[Start]
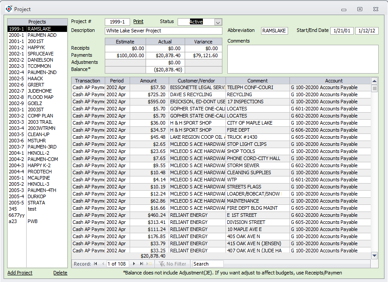Select the RELIANT ENERGY '1 ST STREET' transaction row
Image resolution: width=388 pixels, height=282 pixels.
coord(200,215)
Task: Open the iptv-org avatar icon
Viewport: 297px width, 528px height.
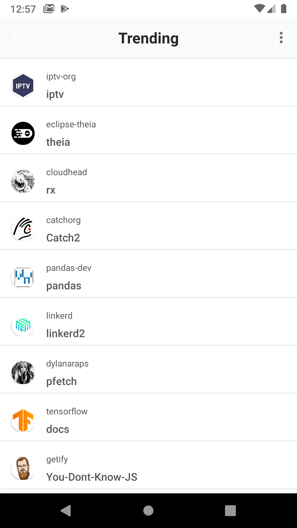Action: point(23,85)
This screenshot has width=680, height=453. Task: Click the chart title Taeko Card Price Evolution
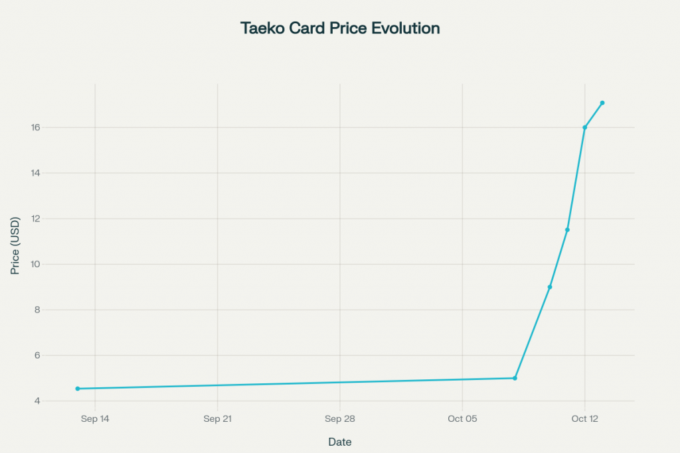pyautogui.click(x=340, y=29)
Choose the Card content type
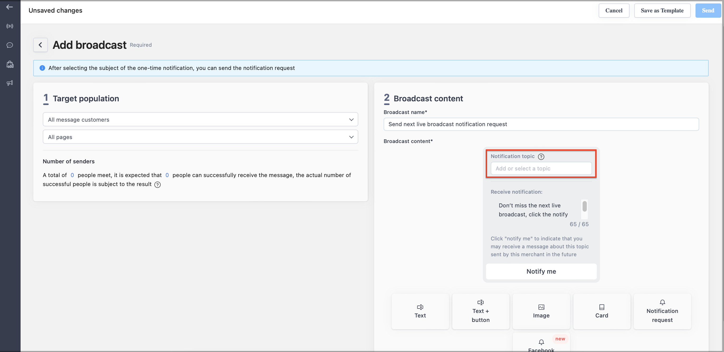724x352 pixels. pos(602,312)
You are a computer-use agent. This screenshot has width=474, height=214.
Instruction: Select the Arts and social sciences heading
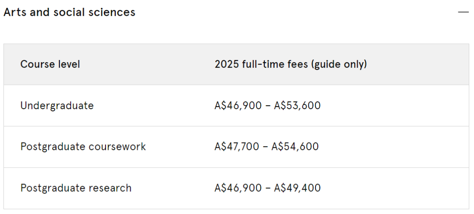tap(69, 12)
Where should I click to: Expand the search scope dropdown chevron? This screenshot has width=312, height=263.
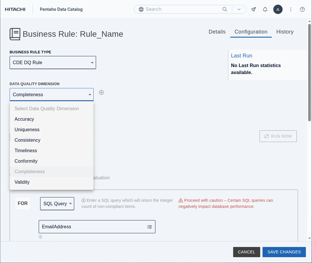point(239,9)
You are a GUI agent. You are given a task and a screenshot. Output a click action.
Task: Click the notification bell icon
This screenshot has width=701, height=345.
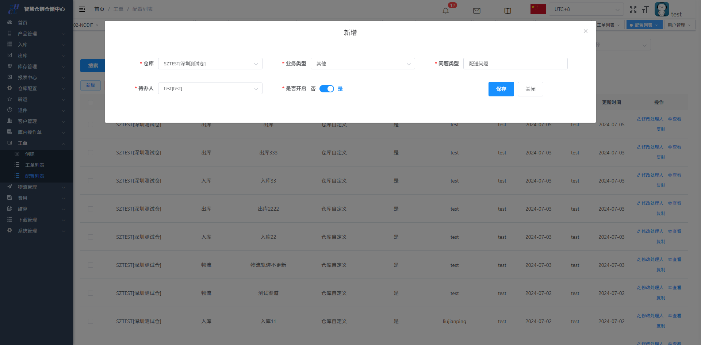pyautogui.click(x=446, y=11)
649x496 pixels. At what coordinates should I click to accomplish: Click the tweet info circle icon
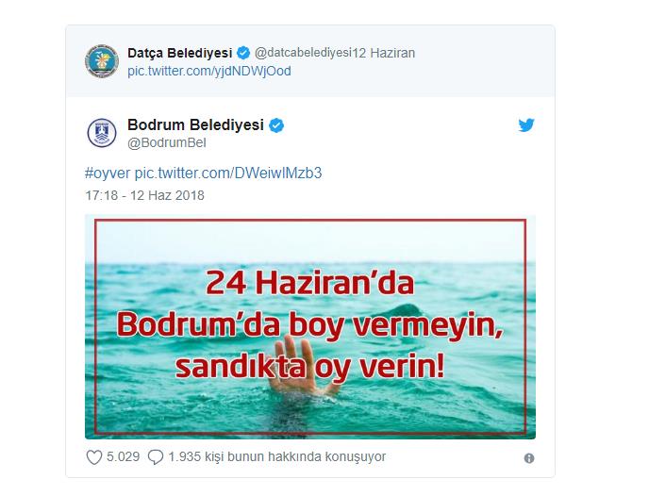coord(529,458)
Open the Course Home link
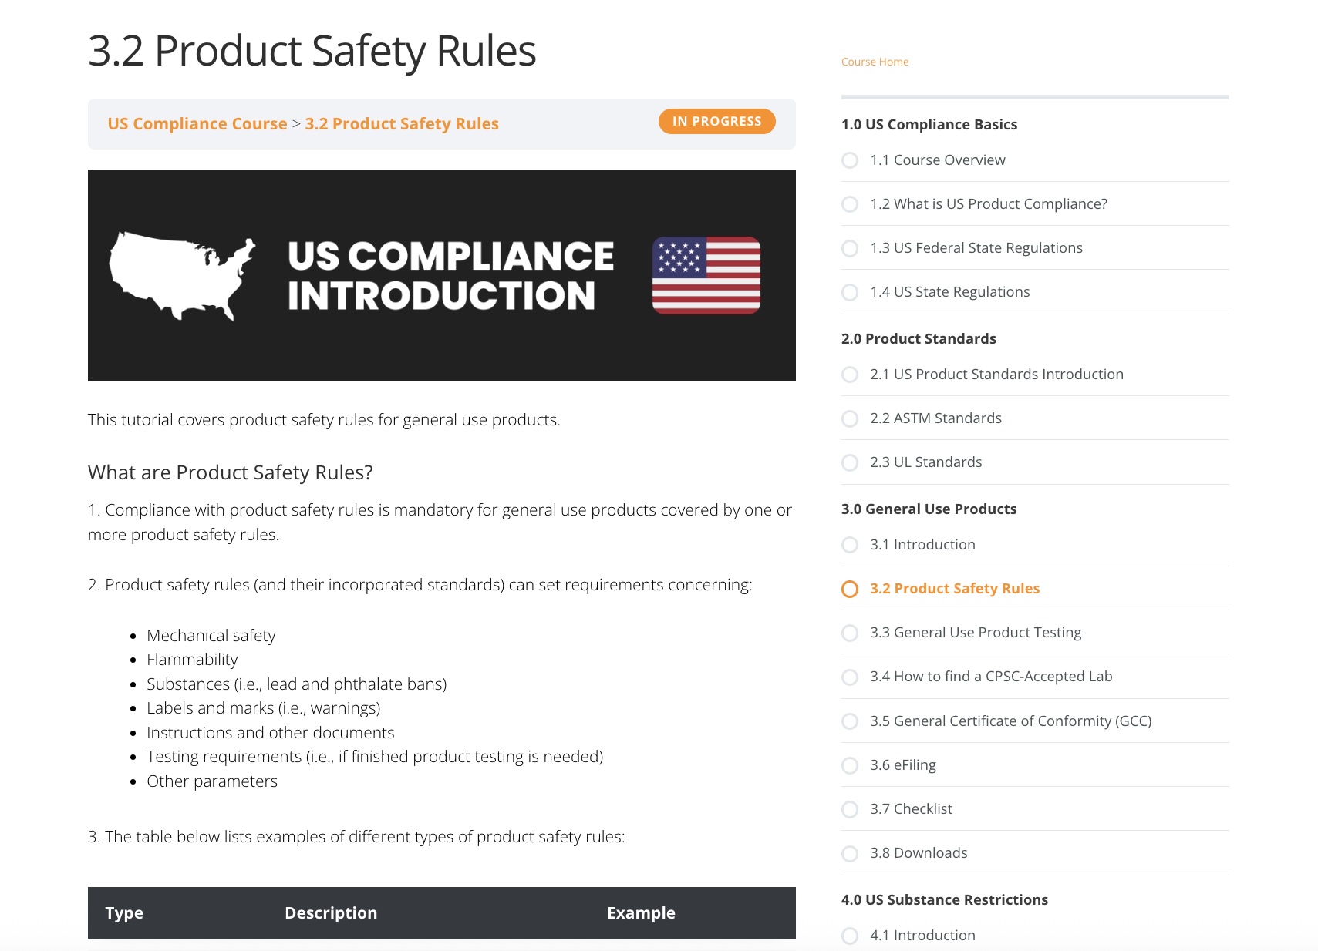 [875, 62]
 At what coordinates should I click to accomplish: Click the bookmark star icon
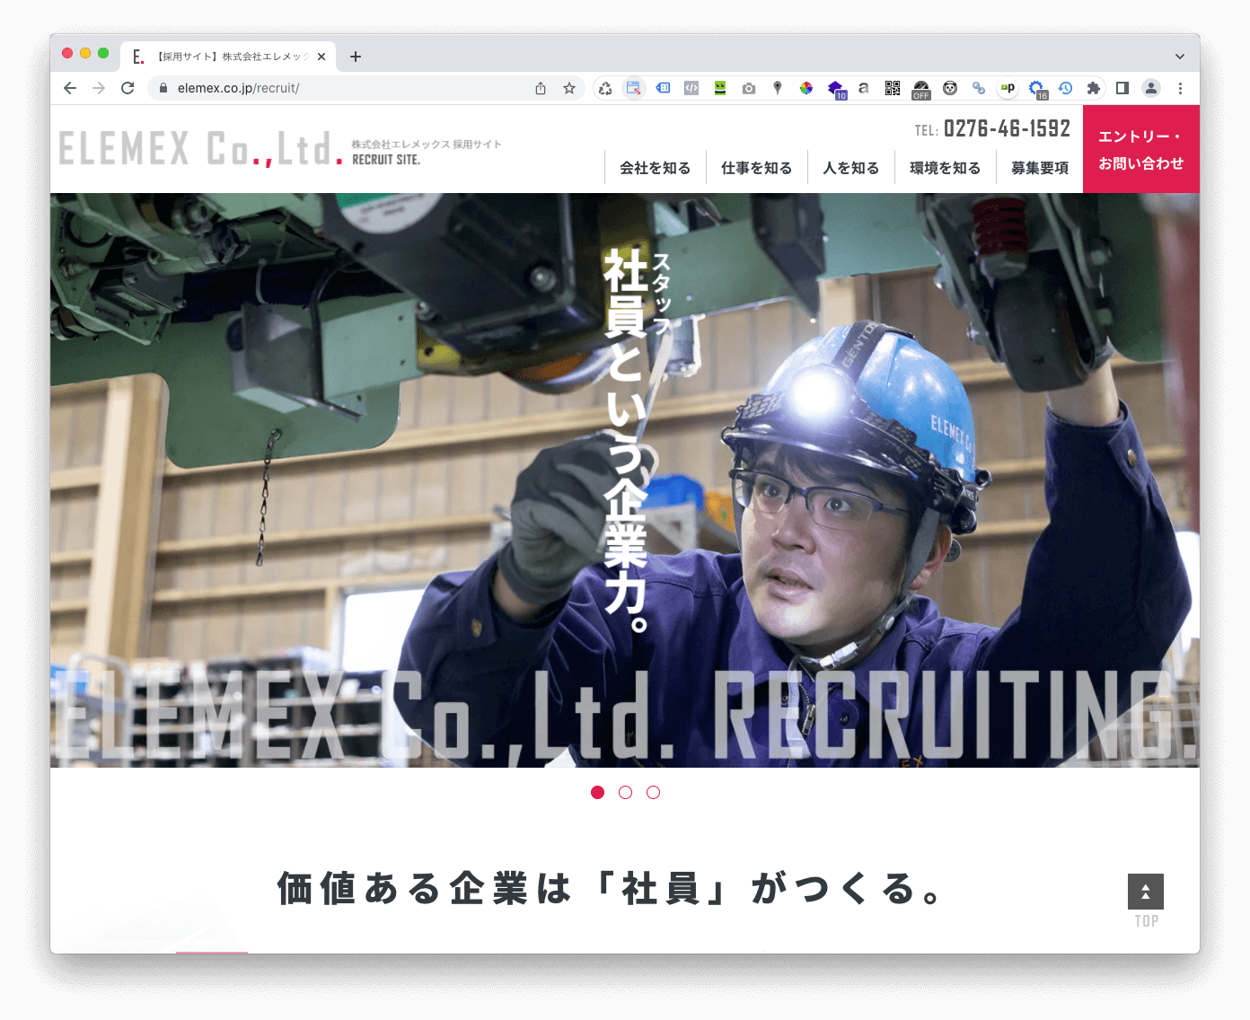(x=569, y=88)
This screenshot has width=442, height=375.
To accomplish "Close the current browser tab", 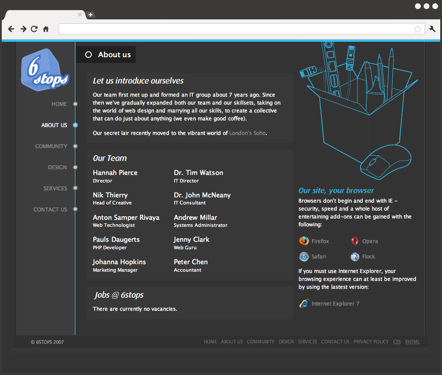I will (x=80, y=15).
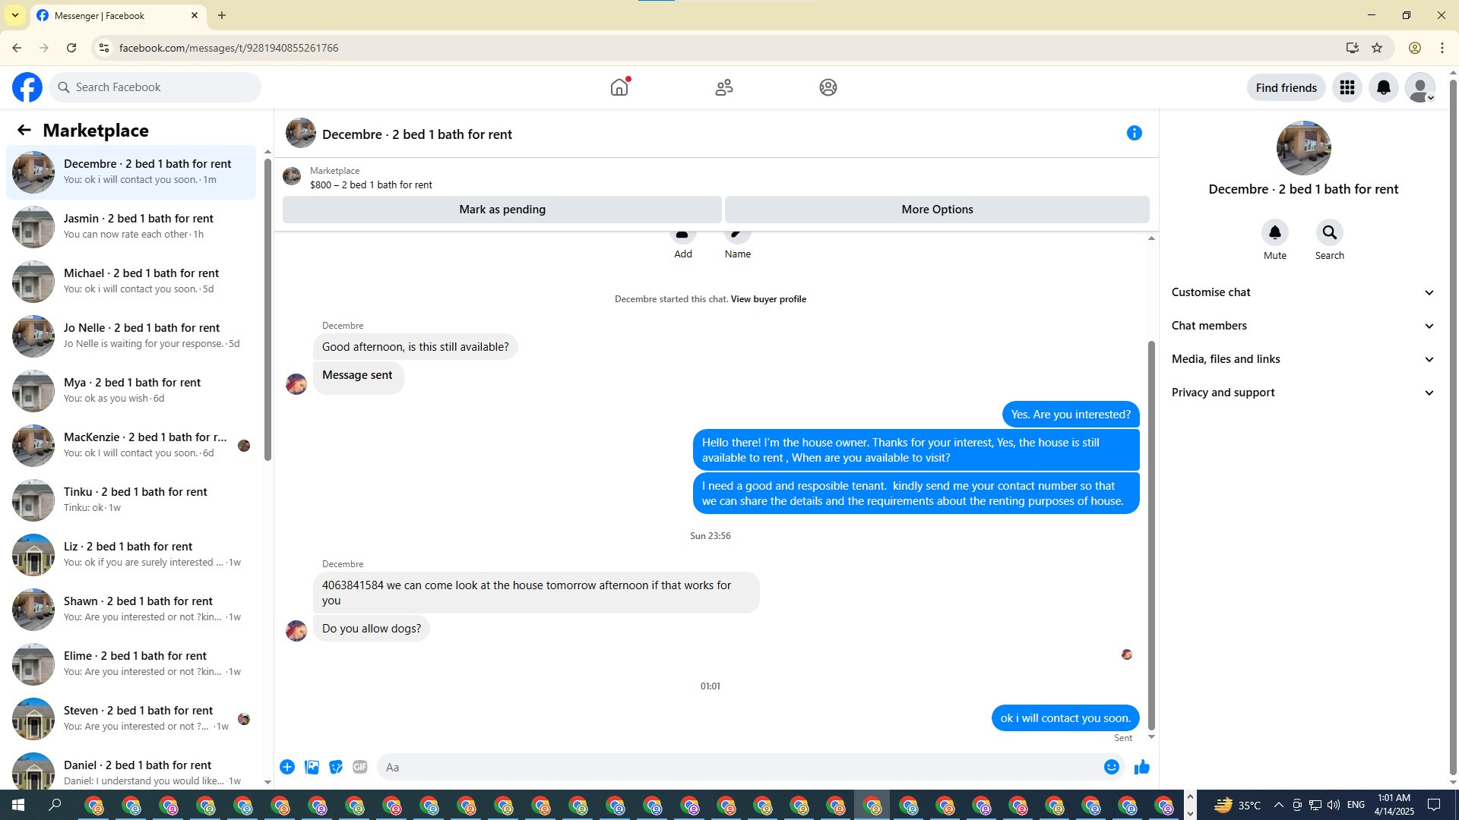Click the GIF chooser icon
Image resolution: width=1459 pixels, height=820 pixels.
pyautogui.click(x=360, y=767)
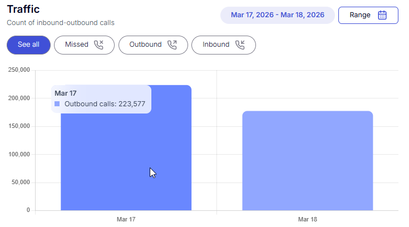Toggle the Inbound filter label
409x227 pixels.
pyautogui.click(x=216, y=45)
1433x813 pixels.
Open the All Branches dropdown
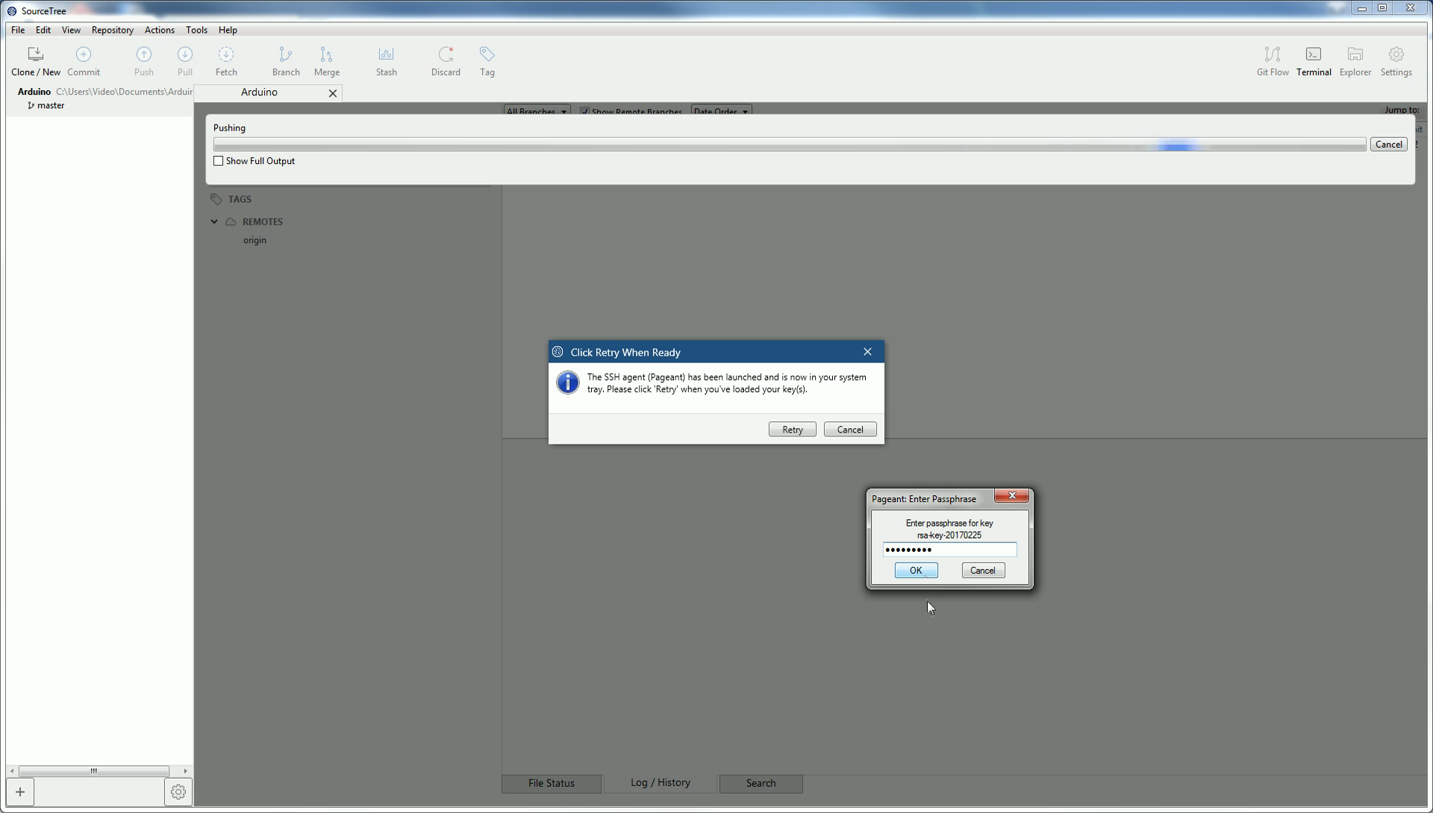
[End]
**PROMPT:**
Reproduce only the lines from the line with "Open the Course Home link" to the line with "(x=569, y=88)", both included, keeping the requests. Scale every coordinate in the answers by 2.6, rounding to whole numbers with halves going up, and leave the pictures out.

**FULL OUTPUT:**
Open the Course Home link
 [2275, 161]
 At what coordinates should I click to accomplish: Click the bookmark star icon
(x=1479, y=229)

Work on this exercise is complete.